The head chef has so many questions. He said he has never had such a delicious soup.

 

...

 

After a few days passed,as usual I'm awakened by my Eggy alarm clock again, and last night I gave it a stern mental request not to disturb me.

I soon realize there's a huge ruckus in the castle. From the window, I see a butler leading a female doctor in from the main gates. Yes, this is the same priest who spanked my butt three times after my birth, and the one my mom beat up.

Even Patricia is missing. This is seriously odd what is going on? I go outside and stop a maid to ask her what's happening.

She falls to her knees and says, "It's a miracle, young master! The lady may be expecting again! The castle hasn't been this joyous since the last time when we found out she was pregnant with you!"

It all comes back to me, and I remember the blessing I used on my mother.

Everyone attributed this miracle to the bowl of ramen I made. Rumors were circulating that several people who ate it were now expecting kids.
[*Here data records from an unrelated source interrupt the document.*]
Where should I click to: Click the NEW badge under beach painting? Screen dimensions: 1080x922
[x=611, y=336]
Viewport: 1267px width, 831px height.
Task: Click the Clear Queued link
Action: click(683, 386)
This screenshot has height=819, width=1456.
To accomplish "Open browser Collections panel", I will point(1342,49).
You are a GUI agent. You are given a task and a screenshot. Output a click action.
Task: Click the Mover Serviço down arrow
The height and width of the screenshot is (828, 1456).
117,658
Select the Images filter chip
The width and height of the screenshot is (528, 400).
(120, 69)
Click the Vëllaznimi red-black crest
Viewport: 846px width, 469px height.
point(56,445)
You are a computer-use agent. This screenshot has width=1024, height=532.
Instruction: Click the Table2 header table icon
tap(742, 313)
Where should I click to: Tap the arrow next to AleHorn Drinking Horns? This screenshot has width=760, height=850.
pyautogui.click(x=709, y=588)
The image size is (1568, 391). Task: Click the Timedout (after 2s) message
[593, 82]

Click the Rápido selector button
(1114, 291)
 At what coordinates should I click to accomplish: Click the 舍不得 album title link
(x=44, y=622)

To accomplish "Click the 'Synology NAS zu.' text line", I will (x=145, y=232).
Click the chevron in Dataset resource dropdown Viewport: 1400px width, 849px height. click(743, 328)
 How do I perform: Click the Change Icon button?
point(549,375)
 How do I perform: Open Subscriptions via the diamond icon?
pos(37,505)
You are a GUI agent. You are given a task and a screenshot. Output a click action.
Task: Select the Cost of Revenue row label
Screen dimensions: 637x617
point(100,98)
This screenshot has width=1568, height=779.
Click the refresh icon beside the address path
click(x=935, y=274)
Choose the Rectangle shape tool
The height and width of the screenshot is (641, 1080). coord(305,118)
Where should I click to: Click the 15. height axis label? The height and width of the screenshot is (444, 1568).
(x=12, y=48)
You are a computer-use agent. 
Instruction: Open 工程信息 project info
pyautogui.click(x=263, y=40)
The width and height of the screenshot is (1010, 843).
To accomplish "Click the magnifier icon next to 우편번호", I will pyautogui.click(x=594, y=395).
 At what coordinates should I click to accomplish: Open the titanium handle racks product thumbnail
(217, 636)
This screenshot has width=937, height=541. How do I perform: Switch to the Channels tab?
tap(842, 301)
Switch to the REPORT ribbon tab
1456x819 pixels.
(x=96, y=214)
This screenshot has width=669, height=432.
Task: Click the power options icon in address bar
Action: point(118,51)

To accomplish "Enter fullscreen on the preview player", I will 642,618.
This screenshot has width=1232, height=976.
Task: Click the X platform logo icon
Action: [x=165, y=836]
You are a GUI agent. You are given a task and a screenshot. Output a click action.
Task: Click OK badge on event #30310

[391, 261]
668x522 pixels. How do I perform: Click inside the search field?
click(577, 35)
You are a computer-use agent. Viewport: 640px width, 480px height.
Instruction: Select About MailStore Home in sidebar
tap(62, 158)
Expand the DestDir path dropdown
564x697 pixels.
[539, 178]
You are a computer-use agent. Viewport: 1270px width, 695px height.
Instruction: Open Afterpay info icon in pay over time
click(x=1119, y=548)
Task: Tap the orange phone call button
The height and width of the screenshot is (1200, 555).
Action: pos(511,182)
There was an order not to spread news of my use of magic, but rumors of ramen surfaced throughout the empire. Apparently, the emperor was also interested and ordered the source of this miracle elixir called ramen to be found. The credit for the dish was given to the head chef. He made up the excuse of using a rare spice that was taken from our treasury or something I never bothered to ask.

And from that day in this world, ramen was known to increase fertility.